Таким образом, хорошая икона, хорошее религиозное искусство не только дает нам возможность дерзнуть, поверить в свои силы, в способность парить, но и дает некое направление, ведущее к вечному свету, а не к вечной тьме. Человек, способный к полету, часто не имеет этой ориентации. Достоевский замечательно изобразил это в образе Ставрогина, который горел великим даром духовного полета, но его соблазнила возможность самостоятельно выбирать: "хочу — лечу к свету, хочу — лечу во тьму". И вот своеволие Ставрогина приводит его, в конце концов, к гибели. Он утрачивает способность желать, все становится равным для него в своей пустоте. Ибо подлинный источник духовной и творческой силы только в свете, а не в том чаде, который дают плохие свечи.
Это внутреннее различие не совпадает с внешним различием церковности и нецерковности. Еще Августин говорил: "Не все, принадлежащие к зримой церкви, принадлежат к церкви незримой, и не все, принадлежащие к незримой церкви, принадлежат к церкви зримой"… Мне не раз приходилось в книгах современных западных ученых, посвященных нехристианским религиям, встречать отголоски дискуссий богословов, склонных признать, что возможна не только праведность, но и святость в незримой церкви. Скажем, это обсуждалось относительно ал Халладжа, ал Хамдани, Догэна и других мусульманских и буддийских подвижников. Незримая церковь определяется словами Христа: "Будете молиться не на горе и не в храме, но в духе и истине". И "там, где двое или трое соберутся во имя Мое, там и Я с вами"…
Исторически оказалось необходимым создать нечто зримое. Я не хочу унизить дело апостола Павла, без которого церкви, как исторической реальности, наверное, не было бы. Но надо сознавать, что это только приспособление призывов Христа к грешной человеческой природе, и что все-таки Церковь Христа, Церковь незримая, не совсем совпадает с церковью Павла. Это опять-таки в последнее время осознается западным богословием. Там есть концепция трех крещений, то есть существует, конечно, крещение, как установила церковь: крещение водой; но есть и крещение стремлением. Признается, что человек может быть внутренне крещен, без формального акта крещения, если душа его устремилась к Христу, к свету. А также третье крещение — это крещение своей пролитой кровью: младенцы, истребленные Иродом — признаются крещеными, хотя никто их не крестил. Впечатление, которое дает религиозное искусство: глубокое созерцание иконы, слушание, будет ли это месса Баха или старинные русские распевы 15—16 веков, — дает нечто вроде второго крещения — крещения стремлением.

Раздел набора данных →

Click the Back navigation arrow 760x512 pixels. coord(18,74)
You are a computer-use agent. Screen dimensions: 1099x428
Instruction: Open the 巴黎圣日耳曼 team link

Задания для выполнения →
a - Какие три вида крещения признаёт западное богословие, согласно предоставленному тексту о религиозном искусстве и незримой церкви?
b - Продолжите предоставленный текст о религиозном искусстве и незримой церкви, начав сразу после его последнего предложения.

Ожидаемые ответы →
a - Крещение водой, крещение стремлением и крещение своей пролитой кровью.

b -
Мои любимые иконы — рублевские. Это — его "Троица", это его "Апостол Павел"; это его "Спас", особенно "Спас". И я посвятил ему несколько страниц своей книги "Сны земли", которая пока еще существует в парижском издании. Я хорошо знаю, что евангельский Иисус никак не мог походить на рублевского "Спаса", очень русского, почти монгольского по складу лица. Почему этот лик, именно он из тысячи других стал мне так близок? От черт лица я скорей отвлекаюсь, смотрю сквозь них и вижу там, внутри, настоящего Христа, даже может быть настолько настоящего, что не остается в нем ничего исторического. Во всех образах мне как-то больше бросается в глаза художник, традиция, школа, а в этом — только Христос. Можно было бы предположить, что здесь расовая близость, но ее нет (я принадлежу к другому расовому типу), и все-таки никакой ограниченности в "Спасе" я не вижу. Скорее вижу всемирную отзывчивость, как будто умер Андрей Рублев и воскрес на доске Спасом. Обаяние всемирной отзывчивости есть, однако, и в вершинах русской послепетровской культуры, даже яснее, положительнее выраженная; в "Спасе" она — глухим намеком. Неповторимо в нем другое — соединение силы, особенно в могучей шее, и бесконечной мягкости взгляда, почти материнской нежности: силы земли и крепости духа. Быть может, это очень личное предпочтение, связанное с какой-то особенностью характера, но то же самое меня захватывает в природе. Во всем этом я вижу один общий строй, подобный строю самой большой душевной глубины. Как оно описано в Евангелии от Фомы: "Когда вы из двух сделаете одно, и внешнее как внутреннее, и мужское как женское, чтобы не было ни мужского, ни женского, тогда войдете в Царство". Критики могут сказать, что такое, ставшее плотью существо неестественно, ни мужчина, ни женщина. Но, по-видимому, на самом глубоком уровне, более глубоком, чем уровень гуманизма, такое единство силы и покоя, мужества и нежности, естественно. И в рублевском "Спасе" оно есть. Может быть, это единство, найденное в форме и краске, трудно выразить иначе, в слове, но в «Спасе» оно выражено и в «Троице» выражено.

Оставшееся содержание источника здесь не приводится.